North Carolina Court of Appeals
Jun 1, 2010
696 S.E.2d 201 (N.C. Ct. App. 2010)

Opinion

No. COA09-352

Filed 1 June 2010 This case not for publication

Appeal by defendant from judgments entered 18 August 2008 by Judge R. Stuart Albright in Forsyth County Superior Court. Heard in the Court of Appeals 16 September 2009.

Attorney General Roy Cooper, by Special Deputy Attorney General Daniel D. Addison, for the State. Jon W. Myers for defendant-appellant.
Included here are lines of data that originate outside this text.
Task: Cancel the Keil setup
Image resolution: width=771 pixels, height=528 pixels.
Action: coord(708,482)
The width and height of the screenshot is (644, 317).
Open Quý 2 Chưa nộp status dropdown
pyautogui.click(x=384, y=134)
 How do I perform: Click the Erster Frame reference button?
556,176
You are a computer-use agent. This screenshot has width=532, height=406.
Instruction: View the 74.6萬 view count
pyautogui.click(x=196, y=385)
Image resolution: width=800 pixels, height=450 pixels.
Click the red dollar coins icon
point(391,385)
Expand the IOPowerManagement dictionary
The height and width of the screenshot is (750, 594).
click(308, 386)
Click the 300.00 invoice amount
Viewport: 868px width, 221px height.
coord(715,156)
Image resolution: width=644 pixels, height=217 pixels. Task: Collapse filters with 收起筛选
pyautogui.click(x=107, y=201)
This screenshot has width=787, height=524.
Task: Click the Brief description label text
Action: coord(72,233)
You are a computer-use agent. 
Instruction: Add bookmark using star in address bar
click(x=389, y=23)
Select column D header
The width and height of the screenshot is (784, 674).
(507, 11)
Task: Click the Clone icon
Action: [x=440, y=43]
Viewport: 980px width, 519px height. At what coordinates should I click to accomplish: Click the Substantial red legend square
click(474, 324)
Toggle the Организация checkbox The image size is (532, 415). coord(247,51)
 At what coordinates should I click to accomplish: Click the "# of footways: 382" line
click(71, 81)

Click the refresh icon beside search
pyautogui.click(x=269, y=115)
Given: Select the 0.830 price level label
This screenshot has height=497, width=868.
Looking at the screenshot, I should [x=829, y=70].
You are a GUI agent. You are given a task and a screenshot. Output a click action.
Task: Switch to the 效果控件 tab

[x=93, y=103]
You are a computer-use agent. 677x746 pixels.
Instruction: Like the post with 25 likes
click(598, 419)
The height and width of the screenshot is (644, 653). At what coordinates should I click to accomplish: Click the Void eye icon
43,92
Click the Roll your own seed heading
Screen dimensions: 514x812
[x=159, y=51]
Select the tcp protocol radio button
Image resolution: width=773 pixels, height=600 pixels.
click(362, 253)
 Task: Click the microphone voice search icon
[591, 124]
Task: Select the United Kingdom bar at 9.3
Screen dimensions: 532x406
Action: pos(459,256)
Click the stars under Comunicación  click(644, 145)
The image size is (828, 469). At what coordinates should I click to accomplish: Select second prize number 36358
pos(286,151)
Forsyth County No. 06 CRS 61027.


Defendant Antion La Mar Johnson appeals from his convictions for possession with intent to sell or deliver cocaine ("PWISD") and possession of drug paraphernalia. On appeal, defendant primarily contends the trial court erred in denying his motion to suppress an incriminating statement he made to police while under arrest. Because previous cases establish that a request by police for consent to search one's person or property is not "interrogation" for Miranda purposes and because the police request was not reasonably likely to elicit an incriminating response, we hold that the trial court properly denied the motion to suppress.

Facts

At trial, the State's evidence tended to show the following. On 20 September 2006 between 7:15 and 7:20 a.m., Detective Chris Diamont with the Winston-Salem Police Department was conducting narcotics interdiction at a Motel 6. He observed defendant, whom he immediately recognized from previous encounters, drive a white car into the motel's parking lot and then around behind the motel. Because Detective Diamont knew that defendant had warrants outstanding for his arrest, he and another detective went to the back of the building where they found defendant standing on the second floor of the motel in front of Room 242.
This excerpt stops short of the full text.